おれたちはきれいな生き方などしていなかったと思う。泥臭くて、血生臭くて、乱暴で、残虐で、非情で…。けれども、最後くらいはきれいで美しく迎えたいと思っていた。幸せに死にたいと思っていた。それはとても曖昧で、きれいで美しく幸せな死に方などは具体的に思い浮かばない。それを望むことすら、おれたちには許されていないように思えた。希望。希望の光。先生たちは、おれたちをそのように呼ぶ。本当にそうだろうか?希望など見えなくなったのは、ずいぶん前だ。

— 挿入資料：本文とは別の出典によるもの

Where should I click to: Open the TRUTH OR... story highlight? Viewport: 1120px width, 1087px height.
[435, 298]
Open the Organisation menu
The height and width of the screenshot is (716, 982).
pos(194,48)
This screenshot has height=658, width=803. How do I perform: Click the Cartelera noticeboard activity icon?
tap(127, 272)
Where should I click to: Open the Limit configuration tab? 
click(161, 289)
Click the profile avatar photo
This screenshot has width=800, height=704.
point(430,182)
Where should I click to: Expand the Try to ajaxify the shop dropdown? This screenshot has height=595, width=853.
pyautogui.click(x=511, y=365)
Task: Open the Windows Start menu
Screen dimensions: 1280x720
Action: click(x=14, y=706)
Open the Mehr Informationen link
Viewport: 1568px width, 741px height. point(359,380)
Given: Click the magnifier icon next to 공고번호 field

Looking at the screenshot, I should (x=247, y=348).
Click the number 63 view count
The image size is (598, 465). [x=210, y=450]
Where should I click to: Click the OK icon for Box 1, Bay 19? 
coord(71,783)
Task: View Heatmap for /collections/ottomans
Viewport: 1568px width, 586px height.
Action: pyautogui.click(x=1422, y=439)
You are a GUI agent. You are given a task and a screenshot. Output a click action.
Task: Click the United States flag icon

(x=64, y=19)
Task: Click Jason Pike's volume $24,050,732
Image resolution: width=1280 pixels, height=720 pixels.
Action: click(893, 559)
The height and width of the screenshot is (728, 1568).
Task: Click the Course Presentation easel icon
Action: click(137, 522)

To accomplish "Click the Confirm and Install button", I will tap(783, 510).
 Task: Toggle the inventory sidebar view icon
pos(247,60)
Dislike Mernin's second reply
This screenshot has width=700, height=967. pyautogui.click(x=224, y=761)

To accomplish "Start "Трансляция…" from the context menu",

けれども、迎えたい最後はきっと迎えられたと思う。隣には、いつも一緒にいた仲間がいる。彼の揺れる黒髪を眺めながら、おれは息も絶えだえで、やがてすぐ来るその時を、当たり前のように待っている。おれはずいぶん無慈悲に人を殺してきていて、何でもない場所で一瞬でその命を奪ってきた。それに比べて、死を覚悟して待つ時が穏やかに流れているなんて、そして隣に仲間がいるなんて、おれはそれだけで幸せなのかもしれない。恵まれているのかもしれない。

「兵助、おれたちは幸せなのかもしれない」
「どうして?」
「今がとても、穏やかだからさ」

いつしかおれは兵助の揺れる黒髪が大好きになった。そよそよと風が流れて髪が揺れ、邪魔そうにそれを払うたび、あいつがいつ「切る」と言わないだろうかと冷や冷やしたものだ。けれども切る、とは言わず今まで来た。愛おしい。好きなものが、ずっと側にあった。好きな友だちが、ずっと側にいた。最後まで、側にいた。あいつはどうしているだろうかと思わずに済んだ。あいつは生きているだろうか、あいつの黒髪はあるだろうか。昔を懐かしまずに済んだ。あの頃が良かったと思わずに済んだ。愛おしい、愛おしい、愛おしい。

「ああ、…兵助、髪、切らないでくれてありがとう」
「え?なに、それ」
「ずっと側にいてくれて、ありがとう」
「勘右衛門。最後まで側にいてくれてありがとう」

こうして2人で話しながら、広がる夜空へ運ばれようとしているのだから、
泥臭くて、血生臭くて、乱暴で、残虐で、非情だったとしても

「勘右衛門、おれはね、しあわ」

それでも、おれは満足だ。
誰が用意してくれたのか知らないけれど、これ以上の幸せは、もう、無いと思った。